◆ Document passage ◆

## Start

# My Nerite Snail stays too long above the water surface



## manami (Feb 4, 2012)

Hello all. Sorry for so many new Threads from me. 

I need help. I don't know if this is normal or not. My nerite zebra snail stays almost all the time above the water, but I can still see it clearly in the tank. I always gently remove it from the glass and put it on top of a plant. But it just looks for the glass of the tank and slowly moves to the surface and stays there.

I've noticed that my betta likes to bites on it's antenna and there was a time when my betta was bothering the snail. But today when I removed the snail from the glass my betta wasn't bothering it, but later the snail went right back up. And now he is hiding from behind the filter.

Is this normal? Is my snail shy? Or is it just hiding from the betta?
My tank is algae free. Should I worry about what he eats?
What else do they eat while the tank is out of algae?


----------



## RussellTheShihTzu (Mar 19, 2013)

To feed a Nerite put some rocks in a bowl of water and set in a window sill. When algae forms on the rocks, put into your tank.

## End

◆ Supplied information ◆

## Start

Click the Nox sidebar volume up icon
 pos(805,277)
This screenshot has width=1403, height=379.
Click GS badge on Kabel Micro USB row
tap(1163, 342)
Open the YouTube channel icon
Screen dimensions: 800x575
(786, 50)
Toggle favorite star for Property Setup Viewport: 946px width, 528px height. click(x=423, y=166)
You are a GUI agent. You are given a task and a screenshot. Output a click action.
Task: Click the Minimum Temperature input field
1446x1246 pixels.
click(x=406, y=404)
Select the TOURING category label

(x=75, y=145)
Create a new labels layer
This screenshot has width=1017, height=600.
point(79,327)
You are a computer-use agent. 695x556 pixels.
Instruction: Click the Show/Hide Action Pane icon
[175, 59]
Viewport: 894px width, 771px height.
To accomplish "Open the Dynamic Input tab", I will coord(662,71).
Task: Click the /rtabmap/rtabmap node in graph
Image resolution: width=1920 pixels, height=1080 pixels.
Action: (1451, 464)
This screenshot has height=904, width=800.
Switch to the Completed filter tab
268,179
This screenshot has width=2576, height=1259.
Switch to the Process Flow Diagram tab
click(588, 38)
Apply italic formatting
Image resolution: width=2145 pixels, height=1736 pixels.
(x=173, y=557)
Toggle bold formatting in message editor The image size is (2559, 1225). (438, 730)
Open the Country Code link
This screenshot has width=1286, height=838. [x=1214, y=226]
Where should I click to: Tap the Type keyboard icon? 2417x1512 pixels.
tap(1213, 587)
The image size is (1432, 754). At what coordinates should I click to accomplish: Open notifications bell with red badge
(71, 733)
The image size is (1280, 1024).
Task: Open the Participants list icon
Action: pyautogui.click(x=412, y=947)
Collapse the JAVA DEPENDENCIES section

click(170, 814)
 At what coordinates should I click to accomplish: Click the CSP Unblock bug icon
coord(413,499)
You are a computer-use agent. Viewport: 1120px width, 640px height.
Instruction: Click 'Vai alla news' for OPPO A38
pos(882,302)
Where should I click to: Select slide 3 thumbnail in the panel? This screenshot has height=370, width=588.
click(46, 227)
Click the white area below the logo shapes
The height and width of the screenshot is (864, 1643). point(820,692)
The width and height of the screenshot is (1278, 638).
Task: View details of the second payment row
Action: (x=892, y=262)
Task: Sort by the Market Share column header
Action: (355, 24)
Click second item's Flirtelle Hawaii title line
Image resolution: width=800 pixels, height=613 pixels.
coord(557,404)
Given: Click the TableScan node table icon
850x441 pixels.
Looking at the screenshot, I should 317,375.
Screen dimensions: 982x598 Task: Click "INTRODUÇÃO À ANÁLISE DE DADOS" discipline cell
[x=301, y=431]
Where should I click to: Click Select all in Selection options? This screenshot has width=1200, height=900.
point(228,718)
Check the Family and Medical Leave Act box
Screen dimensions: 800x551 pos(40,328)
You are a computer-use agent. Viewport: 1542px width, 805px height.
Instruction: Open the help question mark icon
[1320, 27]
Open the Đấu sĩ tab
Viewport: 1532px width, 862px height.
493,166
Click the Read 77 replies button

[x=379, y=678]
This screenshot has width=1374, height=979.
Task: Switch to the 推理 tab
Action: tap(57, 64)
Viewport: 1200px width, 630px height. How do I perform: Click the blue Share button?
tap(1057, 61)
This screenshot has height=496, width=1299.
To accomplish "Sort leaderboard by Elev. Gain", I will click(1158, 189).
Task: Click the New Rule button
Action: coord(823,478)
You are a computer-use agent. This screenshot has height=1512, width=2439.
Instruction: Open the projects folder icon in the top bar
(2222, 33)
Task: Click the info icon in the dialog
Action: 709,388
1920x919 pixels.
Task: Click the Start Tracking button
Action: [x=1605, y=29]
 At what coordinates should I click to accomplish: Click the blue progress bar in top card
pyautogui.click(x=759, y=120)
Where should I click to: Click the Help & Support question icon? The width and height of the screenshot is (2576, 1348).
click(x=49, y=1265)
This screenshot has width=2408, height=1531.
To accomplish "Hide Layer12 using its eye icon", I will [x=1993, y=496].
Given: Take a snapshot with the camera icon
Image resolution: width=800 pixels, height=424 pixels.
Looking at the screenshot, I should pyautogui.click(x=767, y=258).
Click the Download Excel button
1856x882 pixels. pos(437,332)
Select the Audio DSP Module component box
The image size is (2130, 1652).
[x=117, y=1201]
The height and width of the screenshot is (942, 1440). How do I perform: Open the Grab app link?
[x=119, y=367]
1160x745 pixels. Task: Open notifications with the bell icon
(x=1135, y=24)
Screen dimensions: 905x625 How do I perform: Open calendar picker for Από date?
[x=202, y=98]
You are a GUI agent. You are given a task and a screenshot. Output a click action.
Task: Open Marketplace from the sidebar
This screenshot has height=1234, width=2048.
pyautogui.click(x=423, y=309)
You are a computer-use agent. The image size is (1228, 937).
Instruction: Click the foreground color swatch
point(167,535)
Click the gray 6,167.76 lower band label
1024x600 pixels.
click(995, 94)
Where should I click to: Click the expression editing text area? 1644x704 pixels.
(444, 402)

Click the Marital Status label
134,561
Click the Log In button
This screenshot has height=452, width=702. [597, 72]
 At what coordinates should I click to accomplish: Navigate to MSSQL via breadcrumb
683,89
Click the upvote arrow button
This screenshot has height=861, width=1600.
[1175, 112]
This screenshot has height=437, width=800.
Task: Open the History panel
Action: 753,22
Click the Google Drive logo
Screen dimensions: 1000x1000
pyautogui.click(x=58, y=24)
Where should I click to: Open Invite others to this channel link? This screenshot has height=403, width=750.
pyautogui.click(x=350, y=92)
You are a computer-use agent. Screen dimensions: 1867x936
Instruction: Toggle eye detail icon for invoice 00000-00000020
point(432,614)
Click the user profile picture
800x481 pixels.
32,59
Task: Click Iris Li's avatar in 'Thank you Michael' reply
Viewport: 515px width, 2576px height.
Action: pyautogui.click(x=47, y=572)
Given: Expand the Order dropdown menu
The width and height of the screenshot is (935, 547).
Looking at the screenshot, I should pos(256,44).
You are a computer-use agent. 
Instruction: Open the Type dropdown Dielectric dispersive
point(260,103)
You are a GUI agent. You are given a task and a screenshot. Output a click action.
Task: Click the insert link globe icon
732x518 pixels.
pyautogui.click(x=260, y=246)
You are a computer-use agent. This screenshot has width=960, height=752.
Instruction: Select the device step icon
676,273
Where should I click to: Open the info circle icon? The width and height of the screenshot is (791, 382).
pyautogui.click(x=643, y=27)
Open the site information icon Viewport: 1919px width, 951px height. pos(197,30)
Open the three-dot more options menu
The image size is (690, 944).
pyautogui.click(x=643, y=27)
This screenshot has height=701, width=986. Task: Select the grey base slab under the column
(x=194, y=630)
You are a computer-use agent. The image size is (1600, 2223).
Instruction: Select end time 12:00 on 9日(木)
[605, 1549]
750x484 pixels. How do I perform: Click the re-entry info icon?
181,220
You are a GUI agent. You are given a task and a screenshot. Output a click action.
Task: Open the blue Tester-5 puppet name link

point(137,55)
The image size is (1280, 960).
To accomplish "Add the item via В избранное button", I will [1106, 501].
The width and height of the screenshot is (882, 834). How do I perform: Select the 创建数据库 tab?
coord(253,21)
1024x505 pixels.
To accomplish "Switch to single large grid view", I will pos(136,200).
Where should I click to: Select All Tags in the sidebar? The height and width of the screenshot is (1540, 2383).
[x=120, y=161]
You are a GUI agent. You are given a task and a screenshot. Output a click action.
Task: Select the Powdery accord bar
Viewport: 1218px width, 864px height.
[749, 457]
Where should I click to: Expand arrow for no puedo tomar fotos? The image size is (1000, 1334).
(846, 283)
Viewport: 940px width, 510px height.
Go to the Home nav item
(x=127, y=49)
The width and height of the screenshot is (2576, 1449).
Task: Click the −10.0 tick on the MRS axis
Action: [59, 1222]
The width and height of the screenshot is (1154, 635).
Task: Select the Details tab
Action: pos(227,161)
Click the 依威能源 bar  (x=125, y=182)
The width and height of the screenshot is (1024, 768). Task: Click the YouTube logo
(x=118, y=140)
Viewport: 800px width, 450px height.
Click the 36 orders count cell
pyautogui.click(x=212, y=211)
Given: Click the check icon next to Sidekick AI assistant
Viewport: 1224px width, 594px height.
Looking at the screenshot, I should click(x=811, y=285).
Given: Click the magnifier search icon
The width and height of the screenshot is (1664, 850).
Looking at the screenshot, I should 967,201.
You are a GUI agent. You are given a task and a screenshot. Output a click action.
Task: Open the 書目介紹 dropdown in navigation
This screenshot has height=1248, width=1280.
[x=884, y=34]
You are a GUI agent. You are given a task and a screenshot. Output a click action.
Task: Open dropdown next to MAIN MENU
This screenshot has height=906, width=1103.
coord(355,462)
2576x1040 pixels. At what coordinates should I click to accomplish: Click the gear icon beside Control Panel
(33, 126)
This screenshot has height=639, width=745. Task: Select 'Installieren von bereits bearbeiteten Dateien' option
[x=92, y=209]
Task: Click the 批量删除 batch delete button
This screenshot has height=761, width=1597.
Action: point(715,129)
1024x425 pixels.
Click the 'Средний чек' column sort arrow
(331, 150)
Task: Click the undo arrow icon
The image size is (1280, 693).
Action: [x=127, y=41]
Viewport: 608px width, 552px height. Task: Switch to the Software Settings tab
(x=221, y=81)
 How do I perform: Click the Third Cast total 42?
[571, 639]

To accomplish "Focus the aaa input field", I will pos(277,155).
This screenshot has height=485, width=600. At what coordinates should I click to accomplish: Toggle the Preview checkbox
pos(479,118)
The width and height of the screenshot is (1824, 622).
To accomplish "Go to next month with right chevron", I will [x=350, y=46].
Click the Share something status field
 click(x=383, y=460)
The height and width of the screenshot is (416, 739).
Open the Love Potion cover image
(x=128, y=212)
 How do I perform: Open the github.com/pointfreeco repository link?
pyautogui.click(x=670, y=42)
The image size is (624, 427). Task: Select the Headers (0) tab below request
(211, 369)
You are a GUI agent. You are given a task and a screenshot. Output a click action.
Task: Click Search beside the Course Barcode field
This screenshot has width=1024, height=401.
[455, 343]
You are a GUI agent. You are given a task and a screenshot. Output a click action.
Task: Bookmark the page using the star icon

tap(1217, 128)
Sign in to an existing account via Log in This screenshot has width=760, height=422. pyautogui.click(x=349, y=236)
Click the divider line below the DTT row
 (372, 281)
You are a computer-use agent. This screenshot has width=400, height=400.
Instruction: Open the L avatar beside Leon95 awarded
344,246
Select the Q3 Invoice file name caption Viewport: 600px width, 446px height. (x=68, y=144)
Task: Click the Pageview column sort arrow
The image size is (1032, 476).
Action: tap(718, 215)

## End

◆ Written task 1 ◆
Output everything in the nerite snail thread from "I need help." down to "and stays there.", word for word.
◆ Written task 2 ◆
Answer these questions using the nerite snail thread:
(a) What part of the snail does the betta like to bite?
(b) Where is the snail hiding at the end of the first post?
(c) Where should the bowl of water with rocks be set so algae can form?

◆ Exercise solution 1 ◆
I need help. I don't know if this is normal or not. My nerite zebra snail stays almost all the time above the water, but I can still see it clearly in the tank. I always gently remove it from the glass and put it on top of a plant. But it just looks for the glass of the tank and slowly moves to the surface and stays there.

◆ Exercise solution 2 ◆
(a) Its antenna.
(b) Behind the filter.
(c) In a window sill.